Somewhere over the rainbow, bluebirds fly
Birds fly over the rainbow, why then oh why can't I?
poszukiwania
Slytherin |
100% |
Klasa V |
15 lat |
b. bogaty |
Hetero |
Pióra: 219
Tak, faktycznie "przyjaźń" między Romillym a Milesem nie miała prawa istnieć i gdyby ktoś mu zasugerował, że to sensowny pomysł, pewnie uznałby go za niespełna rozumu. Nawet dla niego, a był dość mentalnie pokrzywiony, było to po prostu szalone i tyle. Szczególnie, że już teraz nie znając go za dobrze, raczej wiedząc jedynie kim jest i co mniej więcej robi ze swoim życiem, absolutnie go nie znosił. Sam widok jego twarzy jakoś tak działał mu na nerwy. Głupi ryjec ma.
Tak czy inaczej, w sumie nie zastanowił się nad tym, że jego wypowiedź sama w sobie trochę zdradzała, że stwierdzenie, że "znają się" jest naciągane, może nadinterpretowane. Aczkolwiek może lepiej, że nie zwrócił na to uwagi, choć raczej każda jego wypowiedź była przemyślana i dopracowana, bo jakby zaczął "sprostowywać", wyszłoby może jeszcze gorzej.
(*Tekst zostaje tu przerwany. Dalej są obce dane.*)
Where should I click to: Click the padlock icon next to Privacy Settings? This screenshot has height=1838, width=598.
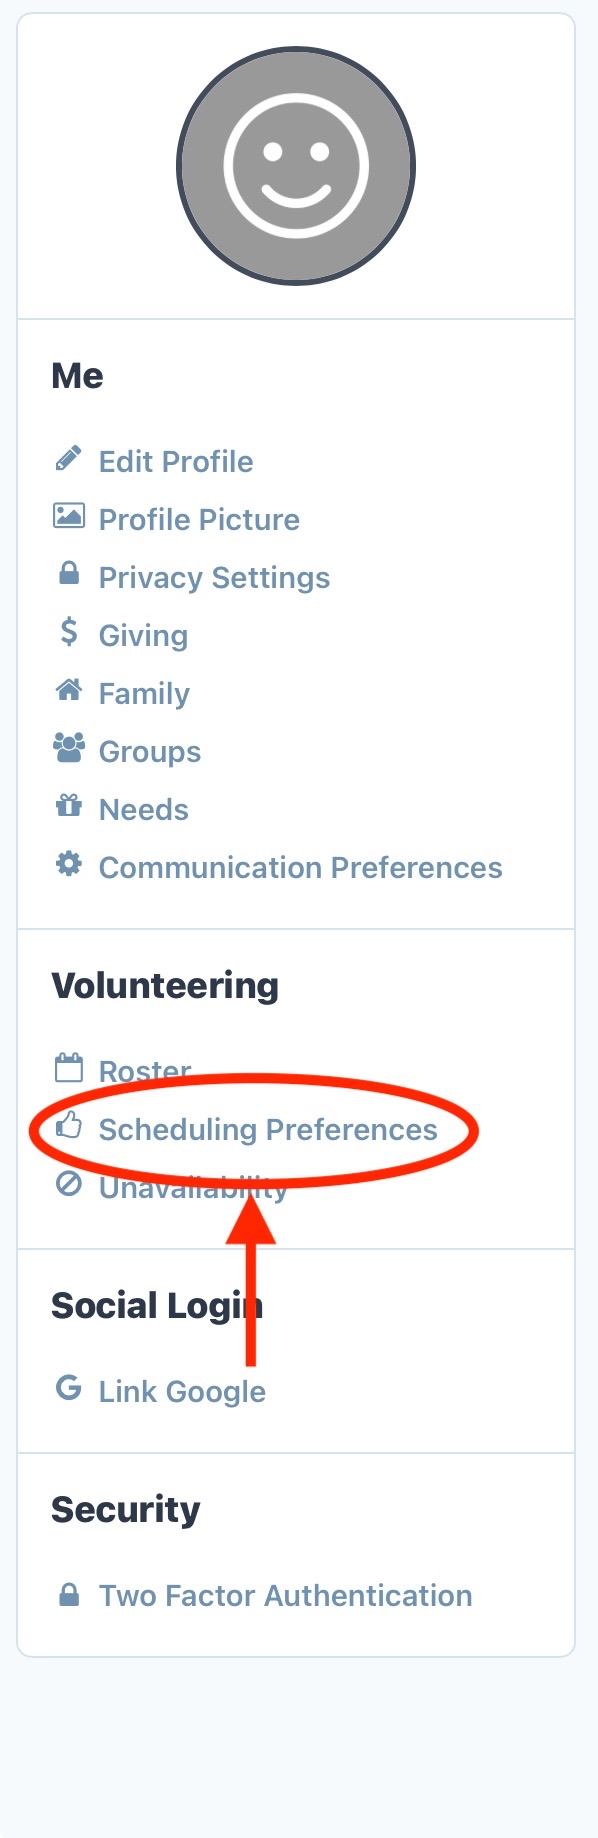coord(68,574)

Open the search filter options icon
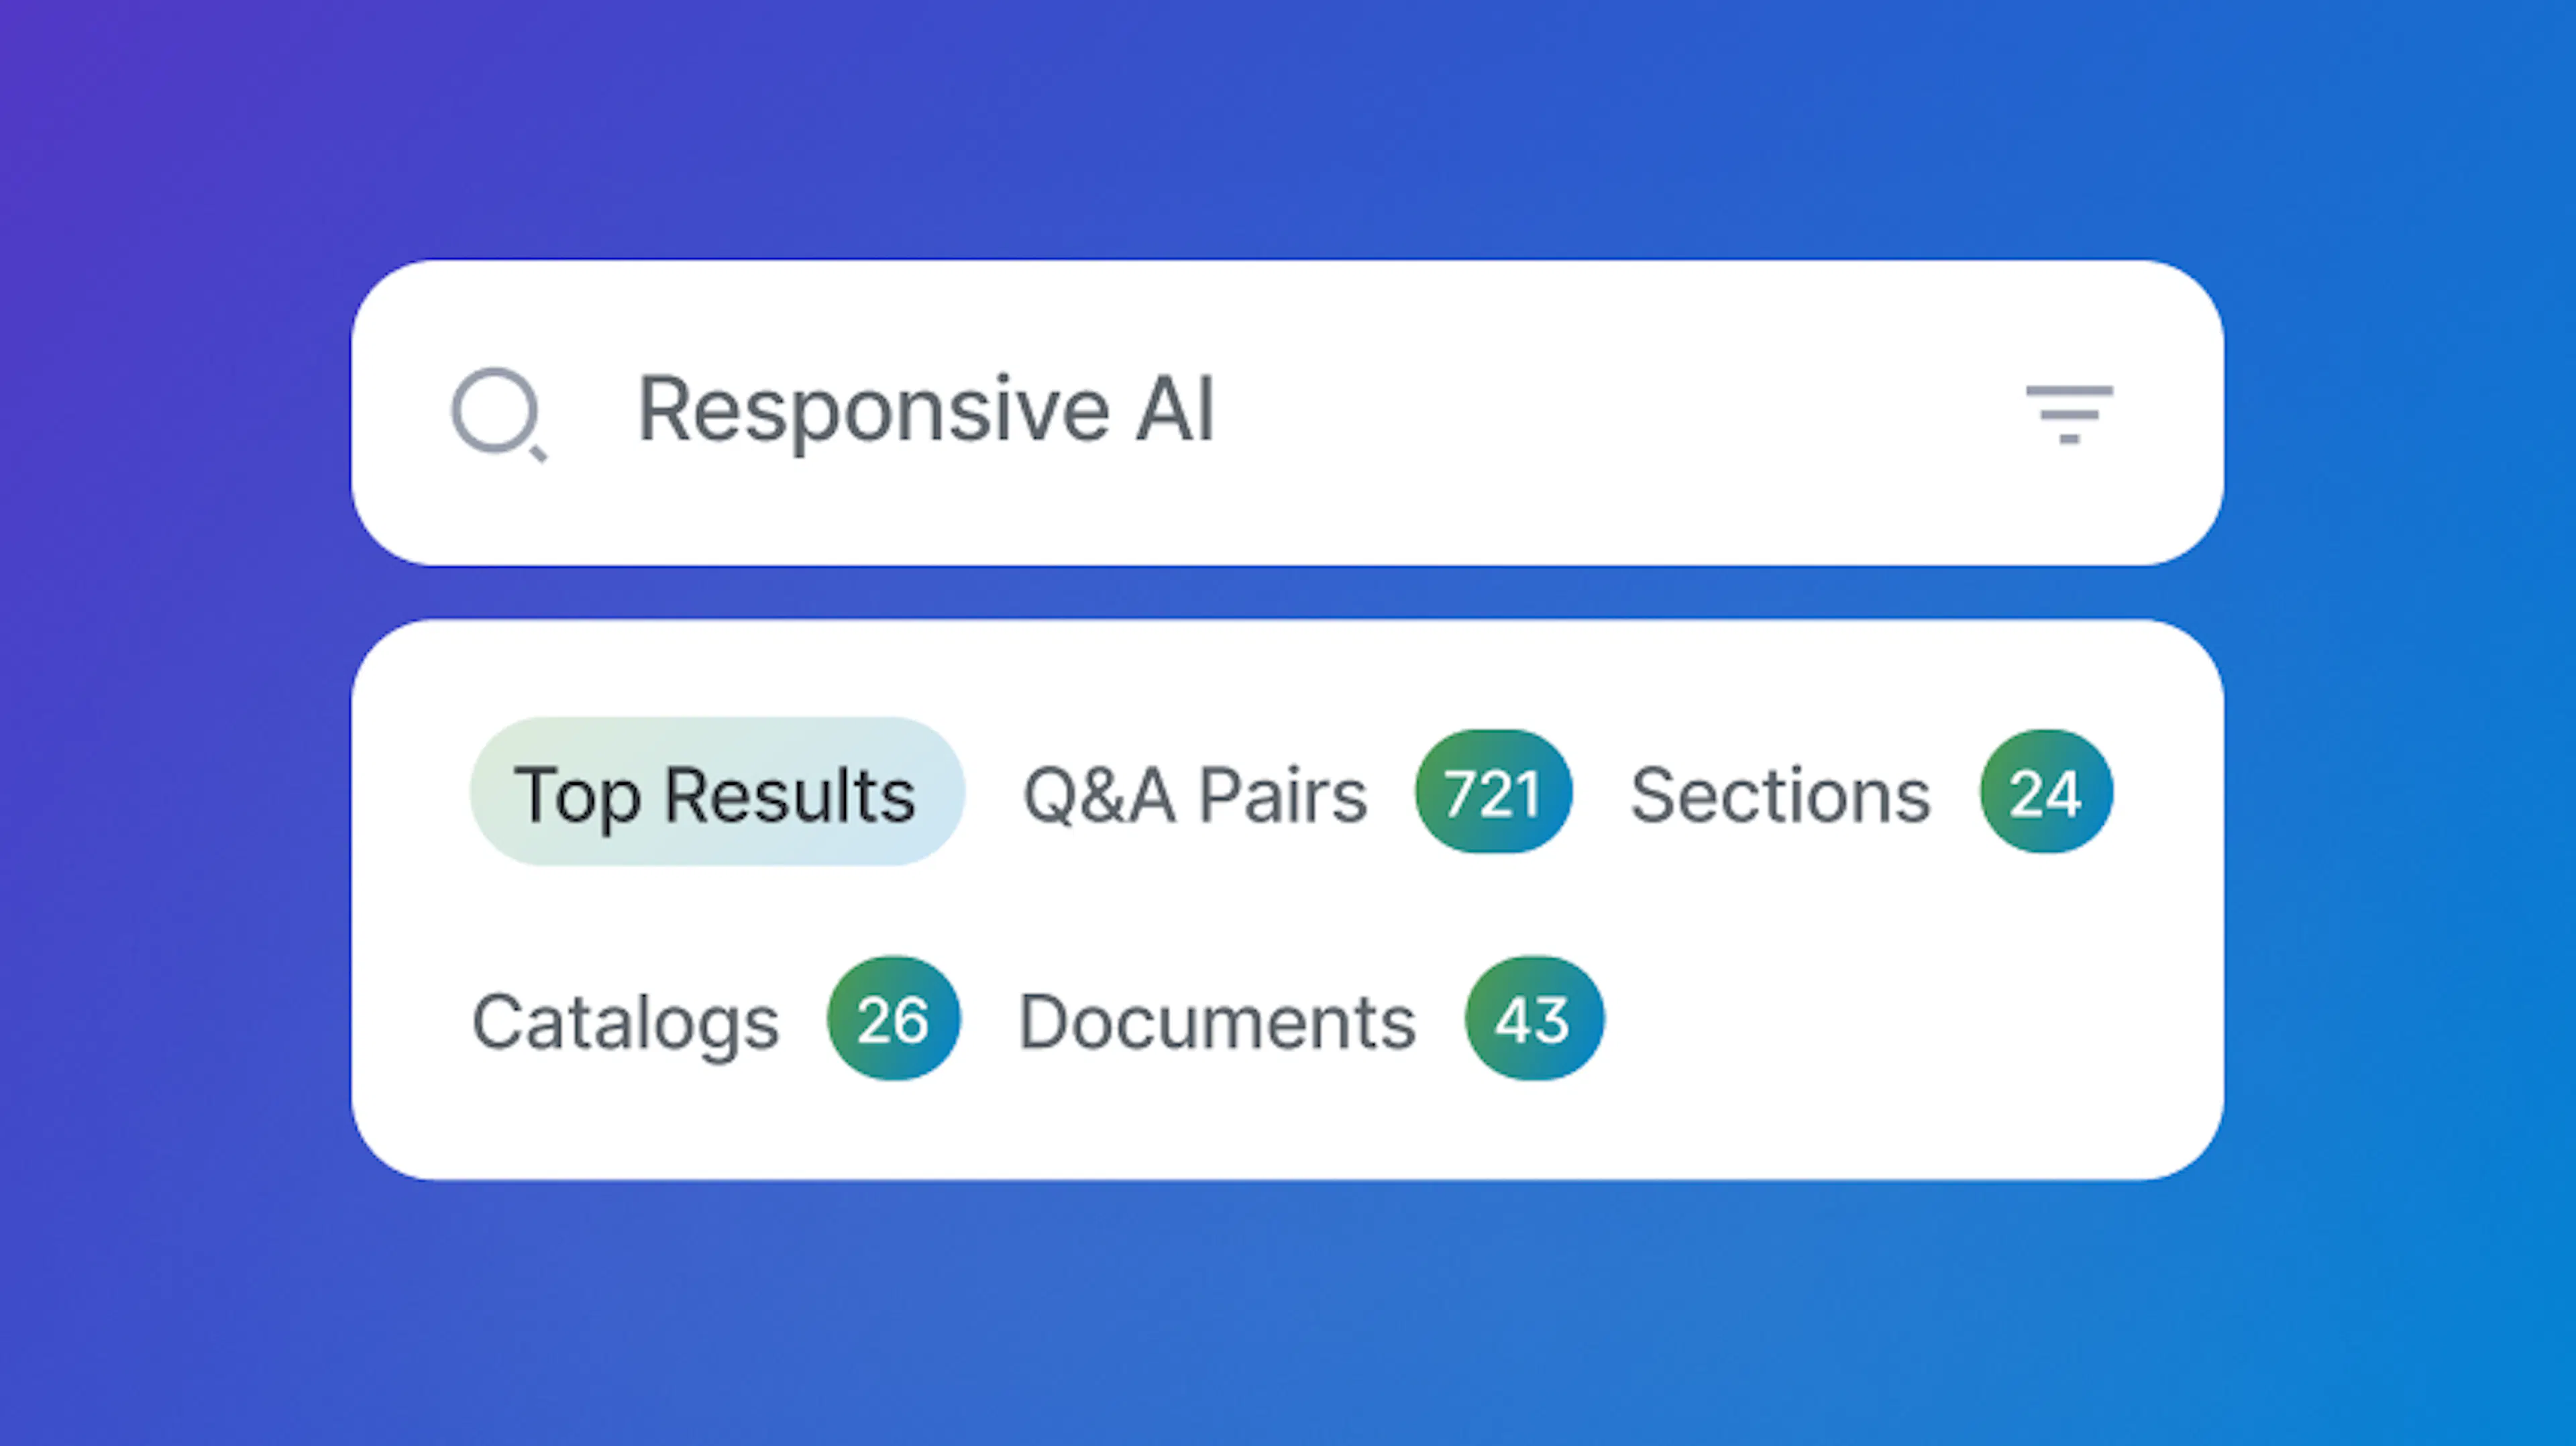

Posłał Aspasii krzywy, nieco przepraszający uśmiech jak zaczęła mówić o przytulaniu. No tak, to akurat mieli ze sobą wspólne - przytulanie jest niezręczne. Tyle. Pokręcił lekko głową.
- Nie jestem typem przytulaka. - Powiedział szczerze, po raz pierwszy chyba nie czując się jakkolwiek "winnym" tego faktu, a jedynie po prostu uznając to za naturalną część siebie. Może jednak sam sobie powoli zaczynał pewne rzeczy wybaczać, może to stąd te wszystkie zmiany? - Ale w porządku, nie ma sprawy.
Popatrzył w zamyśleniu na jezioro, mrużąc lekko oczy. Rzadko się zdarzało, że był aż tak spokojny. Może to kwestia tego, że nieszczęśliwie przyjął ten popieprzony eliksir uspokajający, i dawało mu to spokój ducha, ale też powolność myślenia. Wszystko zdawało się takie... Szybkie i jednocześnie super wolne. Tak jakby stał w spowolnionym czasie, ale i tak był za wolny, a to wszystko mija go swobodnie. To nie było całkiem nieprzyjemne, jedynie frustrujące jak akurat potrzebował być bardziej dynamicznym.* Ale dzięki temu nie odpierdalał akcji jak ostatnio, a to chyba spory plus...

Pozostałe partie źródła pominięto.